Art. 4º Constituem monopólio da União, nos termos do art. 177 da Constituição Federal, as seguintes atividades:
I – a pesquisa e lavra das jazidas de petróleo e gás natural e outros hidrocarbonetos fluidos;
II – a refinação de petróleo nacional ou estrangeiro;
III – a importação e exportação dos produtos e derivados básicos resultantes das atividades previstas nos incisos anteriores;
IV – o transporte marítimo do petróleo bruto de origem nacional ou de derivados básicos de petróleo produzidos no País, bem como o transporte, por meio de conduto, de petróleo bruto, seus derivados e de gás natural.
Art. 5º As atividades econômicas de que trata o art. 4º desta Lei serão reguladas e fiscalizadas pela União e poderão ser exercidas, mediante concessão, autorização ou contratação sob o regime de partilha de produção, por empresas constituídas sob as leis brasileiras, com sede e administração no País”.
Sendo um bem essencial para a manutenção da qualidade de vida atual, para a economia nacional e para a soberania do país, mas que, ao mesmo tempo, produz grande impacto ambiental na região onde se situa, pois é fonte esgotável de suprimento, as leis nacionais construíram um sistema de equilíbrio entre a extração de petróleo e a preservação do meio ambiente, e fixaram a responsabilidade ambiental do empreendedor como uma questão prioritária no desenvolvimento da atividade.
ROMEU THOMɹ assim descreve quanto à mineração:
“Desde a Revolução Industrial, a descoberta dos inúmeros impactos negativos das atividades humanas sobre o meio ambiente tem exigido a adoção de medidas para minimizar os impactos ambientais dos agentes econômicos durante seu processo produtivo e, ainda, para a efetivação do dever de reparação dos danos causados ao meio ambiente.(…)
A mineração, atividade de exploração de bens naturais não renováveis, tem por atributo a temporariedade. As reservas minerais se exaurem. Dessa forma, a elaboração do PRAD (Plano de Recuperação de Área Degradada) pelo empreendedor desde o início da atividade mineral está calcada nas ideias de esgotabilidade dos recursos minerais, de rigidez locacional da jazida e do impacto socioambiental inerente à atividade minerária.” (p. 541-3).
Desta feita, a Constituição Federal de 1988 consagrou, no artigo 225, três importantes princípios atinentes à matéria de responsabilidade ambiental: o princípio da obrigatoriedade da atuação estatal (ou princípio do controle do poluidor pelo poder público), o princípio do poluidor-pagador e o princípio da responsabilização ambiental.
O princípio da obrigatoriedade da atuação estatal ou do controle do poluidor pelo poder público, consubstanciado no §1º do diploma referido, diz ser dever do Estado exercer a fiscalização das atividades industriais de forma efetiva, uma vez que cabem a ele a defesa e preservação do meio ambiente.

- _Linhas de dados_
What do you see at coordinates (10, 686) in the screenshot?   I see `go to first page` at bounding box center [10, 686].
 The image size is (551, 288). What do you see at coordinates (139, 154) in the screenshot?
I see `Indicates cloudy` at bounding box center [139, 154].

- _Tarefas_
a) Cite o trecho sobre petróleo e meio ambiente de "ROMEU THOMɹ assim" até "ao meio ambiente.(…)".
b) Prolongue o trecho sobre petróleo e meio ambiente a partir da última frase apresentada.
O material forma um conjunto à parte do trecho sobre petróleo e meio ambiente.

- _Respostas por tarefa_
a)
ROMEU THOMɹ assim descreve quanto à mineração:
“Desde a Revolução Industrial, a descoberta dos inúmeros impactos negativos das atividades humanas sobre o meio ambiente tem exigido a adoção de medidas para minimizar os impactos ambientais dos agentes econômicos durante seu processo produtivo e, ainda, para a efetivação do dever de reparação dos danos causados ao meio ambiente.(…)

b)
Neste mister, o administrador deve atuar ativamente através de políticas públicas de prevenção ambiental, através de leis de controle de atividades potencialmente poluentes de observância obrigatória, por meio de seu poder de polícia fiscalizatório e através de aplicação de punição eficaz nos casos de degradação ambiental.
ROMEU THOMɹ chama a atenção para o fato de que o poder público é o gestor dos bens ambientais, que são indisponíveis:
“A atuação obrigatória do Estado decorre da natureza indisponível do meio ambiente, cuja proteção é reconhecida hoje como indispensável à dignidade e à vida de toda pessoa – núcleo essencial dos direitos fundamentais (art. 225, caput e §1º, da CF, e art. 2º, I, da Lei nº 6.938/81).
Cabe ao Estado, através do exercício do poder de polícia, fiscalizar e orientar os particulares quanto aos limites em usufruir o meio ambiente, conscientizando-os sobre a importância de observar sempre o bem estar da coletividade, como também promover termos de ajustamento de conduta visando colocar termo às atividades nocivas.” (p. 78 e 149).
Na exploração de petróleo, por exemplo, uma vez que a União pode delegar a atividade para empresas públicas ou privadas, ela edita normas que viabilizam a extração da maneira que melhor atende ao interesse público, exercendo o controle constante da lavra, exigindo a adequação das atividades às normas, sancionando quando necessário e fazendo o policiamento da corporação.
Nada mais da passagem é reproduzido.